Showing posts with label review. Show all posts
Showing posts with label review. Show all posts

All Nature Writing Should be Like This - A Review

11:52 AM



There are beautiful books and there are important books. Winter: Notes from Montana, by Rick Bass, is both of these because through its beauty it tells us something important about how to interact with nature and then how to write about it. Profoundly moving, honest, and beautiful, it chronicles the journey into the interior of Bass’s discovery of himself in northeastern Montana’s Yaak valley. The mystery of the book is that it blends the author’s embrace of the landscape and the land’s actual physicality into a single voice. To say that the setting of the book is a character as well as the scene, is an understatement.

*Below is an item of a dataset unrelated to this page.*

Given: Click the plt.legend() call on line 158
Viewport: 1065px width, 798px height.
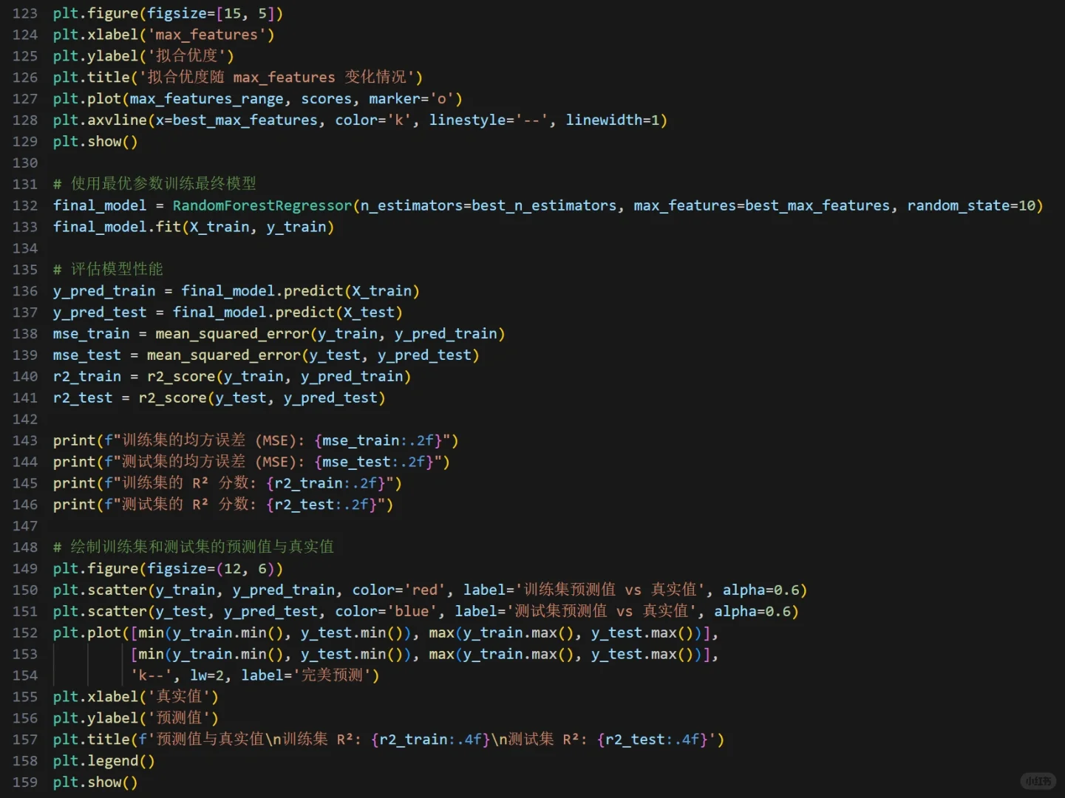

At times it is difficult to tell if the story is about Bass or whether it is about a land exulting in and enduring winter. I’m curious about this dynamic, about the relationship between scene and writer. What makes a scene leap off a page and quicken the pulse of a reader? Does a writer come to so perfectly describe nature that nature itself lends its unspoken power to the page, or does the magic flow through the words from the reader’s own experience of the land? In other words, does the precision of the writer’s description move readers, or does the power of the author’s recollection and affection do so? In some ways this is splitting hairs. In other ways, it makes all the difference in the world. Could Rick Bass have described a picture or a video of the Yaak Valley in the same way that he could describe it after having lived there? I don’t think so.